Using Alternate Write Modes for HPE Ezmeral Data Fabric Database OJAI Connector

You can use alternate write modes supported by Data Fabric Database OJAI Connector for Apache Spark to save an Apache Spark DataFrame to a Data Fabric Database JSON table.

Normally, the Apache Spark DataFrameWriter class supports the following write modes:

  • Append
  • Overwrite
  • ErrorIfExists
  • Ignore
The HPE Ezmeral Data Fabric Database OJAI Connector for Apache Spark returns an OperationNotSupported exception if you attempt to use one of these modes. The following example returns the error:
import org.apache.spark.sql.SaveMode
import com.mapr.db.spark.sql._

df.write.mode(SaveMode.Append).saveToMapRDB("/tmp/userInfo")

The HPE Ezmeral Data Fabric Database OJAI Connector for Apache Spark provides the following alternative modes:

Insert
Inserts the data into the HPE Ezmeral Data Fabric Database table. Throws a DBException if a row with same _id value already exists in the table.
Overwrite
Overwrites the data in the table with the current DataFrame data. This operation drops the table and creates a new table with the data.
ErrorIfExists
Returns an exception (TableExistsException) if the table already exists. Otherwise, creates the table and inserts the data.
Ignore
Ignores the data in the table if the table already exists. Otherwise, creates the table and inserts the data.
InsertOrReplace
Replaces the row with the row in the DataFrame, if a row with the same _id already exists in the table. Otherwise, inserts the new row.

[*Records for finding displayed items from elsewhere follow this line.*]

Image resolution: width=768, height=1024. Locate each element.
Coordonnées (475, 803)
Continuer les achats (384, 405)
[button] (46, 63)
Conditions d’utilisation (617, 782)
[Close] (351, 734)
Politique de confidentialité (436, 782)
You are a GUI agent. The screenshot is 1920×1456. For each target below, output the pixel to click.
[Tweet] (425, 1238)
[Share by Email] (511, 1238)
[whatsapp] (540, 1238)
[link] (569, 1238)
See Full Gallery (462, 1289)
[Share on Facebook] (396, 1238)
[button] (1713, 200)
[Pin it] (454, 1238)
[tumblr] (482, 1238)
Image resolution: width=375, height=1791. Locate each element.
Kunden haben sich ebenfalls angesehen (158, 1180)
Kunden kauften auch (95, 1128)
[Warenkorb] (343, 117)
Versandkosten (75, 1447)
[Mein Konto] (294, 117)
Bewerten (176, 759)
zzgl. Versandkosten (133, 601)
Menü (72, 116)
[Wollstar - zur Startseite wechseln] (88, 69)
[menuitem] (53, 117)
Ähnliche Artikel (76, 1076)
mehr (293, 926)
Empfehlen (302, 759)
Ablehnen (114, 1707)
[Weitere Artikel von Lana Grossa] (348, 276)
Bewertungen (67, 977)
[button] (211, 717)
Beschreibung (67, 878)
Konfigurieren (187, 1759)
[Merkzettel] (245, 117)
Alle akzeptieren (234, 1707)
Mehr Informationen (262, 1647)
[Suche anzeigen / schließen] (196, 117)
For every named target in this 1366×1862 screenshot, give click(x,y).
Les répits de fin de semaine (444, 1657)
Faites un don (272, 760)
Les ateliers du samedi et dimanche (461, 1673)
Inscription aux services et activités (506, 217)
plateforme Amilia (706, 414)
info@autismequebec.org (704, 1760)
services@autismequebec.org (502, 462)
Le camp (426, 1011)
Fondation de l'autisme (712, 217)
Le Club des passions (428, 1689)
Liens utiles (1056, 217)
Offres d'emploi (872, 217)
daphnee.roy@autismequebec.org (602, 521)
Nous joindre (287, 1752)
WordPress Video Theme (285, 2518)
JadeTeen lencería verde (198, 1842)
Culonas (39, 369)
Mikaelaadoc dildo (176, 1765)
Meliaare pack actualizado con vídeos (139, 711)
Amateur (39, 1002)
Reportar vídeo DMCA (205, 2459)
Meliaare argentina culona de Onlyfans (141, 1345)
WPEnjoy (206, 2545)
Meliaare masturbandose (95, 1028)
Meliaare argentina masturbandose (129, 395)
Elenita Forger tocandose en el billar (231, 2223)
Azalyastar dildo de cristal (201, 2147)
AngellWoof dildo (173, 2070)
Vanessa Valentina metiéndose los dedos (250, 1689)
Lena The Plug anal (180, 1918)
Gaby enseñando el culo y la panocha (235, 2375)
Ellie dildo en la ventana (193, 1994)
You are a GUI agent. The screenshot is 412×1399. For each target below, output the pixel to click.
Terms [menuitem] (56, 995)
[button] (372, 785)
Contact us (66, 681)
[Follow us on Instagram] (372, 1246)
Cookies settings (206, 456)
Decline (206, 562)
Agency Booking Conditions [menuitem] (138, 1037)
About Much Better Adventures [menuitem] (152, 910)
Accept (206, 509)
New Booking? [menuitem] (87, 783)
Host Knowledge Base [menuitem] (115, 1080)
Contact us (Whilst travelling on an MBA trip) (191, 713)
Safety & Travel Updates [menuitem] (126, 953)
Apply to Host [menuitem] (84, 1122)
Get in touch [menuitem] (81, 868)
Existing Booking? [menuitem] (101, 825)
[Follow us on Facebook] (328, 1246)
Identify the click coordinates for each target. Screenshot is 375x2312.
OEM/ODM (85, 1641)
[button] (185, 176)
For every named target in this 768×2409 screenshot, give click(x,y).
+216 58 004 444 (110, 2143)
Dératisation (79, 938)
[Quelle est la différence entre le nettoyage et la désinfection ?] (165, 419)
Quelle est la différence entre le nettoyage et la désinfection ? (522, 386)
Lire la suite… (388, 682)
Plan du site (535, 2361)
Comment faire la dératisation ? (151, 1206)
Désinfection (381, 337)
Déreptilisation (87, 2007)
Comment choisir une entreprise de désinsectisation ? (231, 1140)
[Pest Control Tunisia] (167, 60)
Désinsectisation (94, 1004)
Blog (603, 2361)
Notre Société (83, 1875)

You cannot specify these modes using the Apache Spark SaveMode method. Doing so results in the same OperationNotSupported exception noted earlier. To use these modes, you must call the option method on a DataFrameWriter object. The following example sets the Insert mode:

df.write.option("Operation", "Insert").saveToMapRDB("/tmp/usersInfo")
NOTE
The UPDATE mode for HPE Ezmeral Data Fabric Database OJAI Connector is not supported and it results in an OperationNotSupported exception.